Here’s the situation: you’re an entrepreneur with a brilliant idea and a budget that looks …
As both developers and consumers, CentreSource is affected by this decision in two ways.
According to the new changes, applications like Titanium — or the about-to-be-released Adobe Flash to iPhone converter — are a no-no. Why? Commentators and speculators say it comes down to two main reasons:
1. Apple wants complete control. In order to develop for the iPhone OS, you have to use Apple’s tools… On an Apple computer… With an Apple developer’s license… Apple controls the entire development environment from the moment you start writing your code (on your Apple computer) to the point you start making money through releasing your app in the App Store. Apple is able to dictate how, where, and when your app gets created and distributed. While some see this as a monopolistic abuse of power, I see this as directly benefiting the fact that…
2. Apple has complete control. By controlling the entire development environment, they are able to provide the tools and resources to allow app developers what they need to create applications that maximize the potential of the iPhone OS. If they release a brand new set of features to their SDK (as they did last week), they are able to immediately integrate these features into their toolset for the developers to use. When using tools like Titanium, developers are forced to wait until the 3rd party company changes their tools to be compatible with the new SDK before they can start using them.
Similarly, many argue that by “neutralizing” the tools used for creation, you’re not able to fully utilize the specific features for the end product. Think of any application that was created for a specific platform — Mac or Windows — and then think of applications that were “ported” to the other platform. No one will argue that Office on a Mac or Handbrake on Windows are anywhere close to the application on the platform it was originally written for.
From a development perspective, we’re not tremendously affected — primarily because we’re already fairly cross-versed in development languages. Adding Objective-C to our arsenal — while an inconvenience and time consuming — is by no means a deal breaker for us, especially given the benefits that Apple provides. For most of us, we’d have to learn another language / SDK of some kind in order to develop iPhone OS apps — why not just go right to learning Objective-C.

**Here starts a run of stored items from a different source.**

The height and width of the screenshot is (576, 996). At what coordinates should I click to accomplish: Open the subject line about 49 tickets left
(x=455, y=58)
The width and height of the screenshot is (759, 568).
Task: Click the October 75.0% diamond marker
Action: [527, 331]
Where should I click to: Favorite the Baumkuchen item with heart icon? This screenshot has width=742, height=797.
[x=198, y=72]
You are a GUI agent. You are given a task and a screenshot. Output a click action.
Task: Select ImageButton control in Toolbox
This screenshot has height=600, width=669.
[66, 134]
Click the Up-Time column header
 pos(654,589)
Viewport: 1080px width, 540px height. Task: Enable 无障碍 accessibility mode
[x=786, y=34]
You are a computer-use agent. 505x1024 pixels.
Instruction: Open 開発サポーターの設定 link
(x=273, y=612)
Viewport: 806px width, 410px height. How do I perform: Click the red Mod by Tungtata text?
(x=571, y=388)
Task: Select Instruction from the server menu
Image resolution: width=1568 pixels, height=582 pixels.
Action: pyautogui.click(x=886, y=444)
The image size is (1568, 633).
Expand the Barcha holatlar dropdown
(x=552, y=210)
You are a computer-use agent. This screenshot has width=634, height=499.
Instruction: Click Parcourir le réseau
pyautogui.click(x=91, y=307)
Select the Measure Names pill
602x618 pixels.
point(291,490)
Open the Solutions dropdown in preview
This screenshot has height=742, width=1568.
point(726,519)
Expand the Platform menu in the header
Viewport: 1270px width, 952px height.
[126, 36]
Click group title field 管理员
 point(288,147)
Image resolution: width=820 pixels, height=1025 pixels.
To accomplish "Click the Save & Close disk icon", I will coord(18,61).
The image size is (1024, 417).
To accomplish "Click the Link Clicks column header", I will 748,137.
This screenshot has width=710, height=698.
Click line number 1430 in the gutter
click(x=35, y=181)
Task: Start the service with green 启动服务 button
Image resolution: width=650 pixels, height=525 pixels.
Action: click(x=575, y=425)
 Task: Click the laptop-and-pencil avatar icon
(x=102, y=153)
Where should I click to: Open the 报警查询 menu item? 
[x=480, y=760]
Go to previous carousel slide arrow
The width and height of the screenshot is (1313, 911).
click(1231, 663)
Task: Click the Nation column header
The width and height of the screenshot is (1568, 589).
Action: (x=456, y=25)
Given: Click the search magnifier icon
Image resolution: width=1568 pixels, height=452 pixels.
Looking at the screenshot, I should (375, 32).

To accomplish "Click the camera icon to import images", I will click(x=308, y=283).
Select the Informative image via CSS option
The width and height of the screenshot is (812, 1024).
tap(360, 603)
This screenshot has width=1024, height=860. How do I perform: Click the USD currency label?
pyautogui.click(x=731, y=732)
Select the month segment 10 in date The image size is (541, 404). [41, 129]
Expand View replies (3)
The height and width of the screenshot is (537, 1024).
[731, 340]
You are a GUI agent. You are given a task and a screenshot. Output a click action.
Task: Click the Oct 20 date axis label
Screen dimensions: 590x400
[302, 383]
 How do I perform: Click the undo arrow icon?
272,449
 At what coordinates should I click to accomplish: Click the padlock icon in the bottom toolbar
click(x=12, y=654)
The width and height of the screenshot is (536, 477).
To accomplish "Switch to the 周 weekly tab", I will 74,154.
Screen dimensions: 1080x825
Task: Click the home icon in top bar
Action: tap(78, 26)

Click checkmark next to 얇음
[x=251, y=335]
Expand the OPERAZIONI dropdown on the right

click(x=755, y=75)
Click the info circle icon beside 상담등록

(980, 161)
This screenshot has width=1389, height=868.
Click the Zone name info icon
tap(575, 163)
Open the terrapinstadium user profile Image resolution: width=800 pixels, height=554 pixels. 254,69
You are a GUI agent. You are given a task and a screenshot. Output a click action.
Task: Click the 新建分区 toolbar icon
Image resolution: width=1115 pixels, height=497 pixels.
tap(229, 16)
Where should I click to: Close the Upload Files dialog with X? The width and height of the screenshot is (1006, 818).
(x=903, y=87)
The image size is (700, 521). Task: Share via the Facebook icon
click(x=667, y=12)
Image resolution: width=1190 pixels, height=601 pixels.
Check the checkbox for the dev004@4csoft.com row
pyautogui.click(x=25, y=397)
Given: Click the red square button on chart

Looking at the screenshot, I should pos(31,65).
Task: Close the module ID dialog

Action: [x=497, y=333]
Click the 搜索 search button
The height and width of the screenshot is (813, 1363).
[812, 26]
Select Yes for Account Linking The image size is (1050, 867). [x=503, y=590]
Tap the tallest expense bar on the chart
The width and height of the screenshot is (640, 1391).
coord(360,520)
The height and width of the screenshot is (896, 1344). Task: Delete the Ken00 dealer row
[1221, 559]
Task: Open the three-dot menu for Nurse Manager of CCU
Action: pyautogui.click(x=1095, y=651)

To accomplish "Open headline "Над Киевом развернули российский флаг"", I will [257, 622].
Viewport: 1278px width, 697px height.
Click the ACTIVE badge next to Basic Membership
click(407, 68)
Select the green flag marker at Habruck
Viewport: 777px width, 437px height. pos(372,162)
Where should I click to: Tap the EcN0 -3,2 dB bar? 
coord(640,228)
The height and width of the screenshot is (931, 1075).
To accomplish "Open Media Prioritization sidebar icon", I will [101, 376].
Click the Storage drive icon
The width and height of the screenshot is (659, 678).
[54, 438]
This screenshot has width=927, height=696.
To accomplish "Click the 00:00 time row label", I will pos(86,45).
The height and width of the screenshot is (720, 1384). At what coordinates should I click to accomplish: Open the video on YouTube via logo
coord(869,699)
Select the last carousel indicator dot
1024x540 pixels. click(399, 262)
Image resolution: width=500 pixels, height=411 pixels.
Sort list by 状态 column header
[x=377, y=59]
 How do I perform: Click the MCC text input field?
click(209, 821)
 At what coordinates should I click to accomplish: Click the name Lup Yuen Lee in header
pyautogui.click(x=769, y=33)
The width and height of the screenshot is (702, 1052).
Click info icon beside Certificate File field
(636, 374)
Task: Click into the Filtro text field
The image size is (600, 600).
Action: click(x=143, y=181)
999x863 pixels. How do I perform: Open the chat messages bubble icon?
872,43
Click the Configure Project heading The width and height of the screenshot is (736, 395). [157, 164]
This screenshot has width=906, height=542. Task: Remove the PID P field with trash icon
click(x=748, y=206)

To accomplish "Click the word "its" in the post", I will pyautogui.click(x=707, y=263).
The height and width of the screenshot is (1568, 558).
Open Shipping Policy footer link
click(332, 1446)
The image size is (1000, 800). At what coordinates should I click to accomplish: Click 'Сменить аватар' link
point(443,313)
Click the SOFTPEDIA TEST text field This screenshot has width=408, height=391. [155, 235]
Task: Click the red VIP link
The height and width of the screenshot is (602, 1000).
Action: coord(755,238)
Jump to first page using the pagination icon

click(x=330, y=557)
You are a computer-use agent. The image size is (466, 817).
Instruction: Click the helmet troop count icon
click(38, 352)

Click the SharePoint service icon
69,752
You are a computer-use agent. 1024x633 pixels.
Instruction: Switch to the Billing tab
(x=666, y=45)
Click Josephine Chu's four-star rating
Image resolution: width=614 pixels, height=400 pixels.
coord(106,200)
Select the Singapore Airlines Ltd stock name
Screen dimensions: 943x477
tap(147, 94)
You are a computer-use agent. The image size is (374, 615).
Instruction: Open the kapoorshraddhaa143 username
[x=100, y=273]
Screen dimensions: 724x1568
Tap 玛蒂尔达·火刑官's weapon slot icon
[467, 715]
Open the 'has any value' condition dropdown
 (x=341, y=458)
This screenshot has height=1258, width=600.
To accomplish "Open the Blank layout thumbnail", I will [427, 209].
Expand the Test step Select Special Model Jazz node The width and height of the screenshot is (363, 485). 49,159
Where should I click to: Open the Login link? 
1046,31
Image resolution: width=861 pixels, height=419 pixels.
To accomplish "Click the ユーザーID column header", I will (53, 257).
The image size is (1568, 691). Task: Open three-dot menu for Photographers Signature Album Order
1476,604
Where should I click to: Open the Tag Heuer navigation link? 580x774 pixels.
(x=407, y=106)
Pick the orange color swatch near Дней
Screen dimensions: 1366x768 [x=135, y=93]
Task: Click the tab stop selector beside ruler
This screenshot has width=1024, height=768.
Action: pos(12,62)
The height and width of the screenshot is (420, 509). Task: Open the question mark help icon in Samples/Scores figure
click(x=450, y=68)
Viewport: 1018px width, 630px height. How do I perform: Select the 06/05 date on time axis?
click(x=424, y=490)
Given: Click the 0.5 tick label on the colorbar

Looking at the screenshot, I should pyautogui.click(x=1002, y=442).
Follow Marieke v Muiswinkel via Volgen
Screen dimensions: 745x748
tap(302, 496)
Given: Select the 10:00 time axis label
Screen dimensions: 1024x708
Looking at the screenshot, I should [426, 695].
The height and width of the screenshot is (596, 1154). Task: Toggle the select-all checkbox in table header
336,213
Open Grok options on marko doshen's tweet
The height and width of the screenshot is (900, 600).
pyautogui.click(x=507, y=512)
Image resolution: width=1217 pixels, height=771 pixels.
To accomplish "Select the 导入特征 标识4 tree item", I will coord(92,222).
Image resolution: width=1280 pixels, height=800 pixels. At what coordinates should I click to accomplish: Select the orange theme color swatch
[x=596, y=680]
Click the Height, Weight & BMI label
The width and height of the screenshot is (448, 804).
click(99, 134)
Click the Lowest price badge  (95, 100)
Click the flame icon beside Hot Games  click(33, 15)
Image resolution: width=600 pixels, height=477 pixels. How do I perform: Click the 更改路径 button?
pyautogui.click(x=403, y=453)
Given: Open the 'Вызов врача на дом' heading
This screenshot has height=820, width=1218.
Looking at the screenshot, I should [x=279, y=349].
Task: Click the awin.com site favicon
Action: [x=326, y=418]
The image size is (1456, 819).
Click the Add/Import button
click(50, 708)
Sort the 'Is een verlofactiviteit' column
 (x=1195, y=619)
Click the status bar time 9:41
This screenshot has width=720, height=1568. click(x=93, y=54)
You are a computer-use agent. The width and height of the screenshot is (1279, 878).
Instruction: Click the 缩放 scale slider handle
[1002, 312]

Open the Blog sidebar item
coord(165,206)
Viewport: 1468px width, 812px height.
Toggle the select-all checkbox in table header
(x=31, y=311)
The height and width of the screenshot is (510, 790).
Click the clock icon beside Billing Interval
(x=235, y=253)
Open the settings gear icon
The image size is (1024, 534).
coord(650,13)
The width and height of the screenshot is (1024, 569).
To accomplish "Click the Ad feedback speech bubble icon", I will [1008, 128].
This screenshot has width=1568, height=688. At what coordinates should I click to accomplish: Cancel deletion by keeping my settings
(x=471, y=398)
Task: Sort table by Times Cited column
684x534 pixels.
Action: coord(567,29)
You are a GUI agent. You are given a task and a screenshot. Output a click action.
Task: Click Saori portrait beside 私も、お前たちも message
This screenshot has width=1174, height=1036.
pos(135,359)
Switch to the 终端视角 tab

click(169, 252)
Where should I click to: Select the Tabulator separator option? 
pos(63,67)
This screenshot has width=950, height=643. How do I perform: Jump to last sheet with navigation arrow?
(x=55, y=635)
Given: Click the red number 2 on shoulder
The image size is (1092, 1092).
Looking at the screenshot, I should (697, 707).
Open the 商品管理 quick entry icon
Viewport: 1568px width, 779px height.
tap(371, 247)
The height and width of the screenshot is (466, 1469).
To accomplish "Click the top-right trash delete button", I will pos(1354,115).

From a consumer perspective, I believe this is great news. Imagine the scenario that Louis Gerbarg of /dev/why!?! presents:
Imagine if 10% of the apps on iPhone came from Flash. If that was the case, then ensuring Flash didn’t break release to release would be a big deal, much bigger than any other compatibility issues. Since Apple doesn’t have access to Flash CS5’s runtime library code or compiler frontend, they might be put in a position where they would need to coordinate with Adobe to resolve those issues. Shipping a new release where Apple breaks any specific application, even a top seller, is not an issue if the release is compelling, most apps work, and Apple has the option of working with the vendor to help them fix their app. Shipping a release where they break a large percentage of apps is not generally an option. Letting any of these secondary runtimes develop a significant base of applications in the store risks putting Apple in a position where the company that controls that runtime can cause delays in Apple’s release schedule, or worse, demand specific engineering decisions from Apple, under the threat of withholding the information necessary to keep their runtime working.
Clearly this is not an ideal scenario for Apple or for their consumers. Apple’s imposing restrictions are a protective move for themselves and their consumer — ensuring the high level of user experience that Apple has come to be known for, and not letting 3rd party vendors effect their reputation.
Is this bad news for Adobe? Youbetcha. They are increasingly grasping at straws to stay relevant in a marketplace that is leaning more towards HTML5, and turning “Flash” into a bad word. I agree with some of my colleagues that Flash still has an appropriate place on the web, and heavens knows how many ActionScript developers are bummed about this decision that effectively eliminates them from developing on a platform that accounts for 45% of mobile browsing.
At the end of the day, when the dust of iPhone OS 4.0 finally settles, there will still be a plethora of apps (good and bad) in the iTunes App Store. This decision will be long forgotten by all those involved (well, except maybe Adobe), and the consumers will remain happy and buying phones.
As for CentreSource? Bring on Objective-C!
** Note: my opinions may be a bit biased… This whole post was written on my Apple iPad — which is awesome by the way… But that will be a saved for a separate blog post!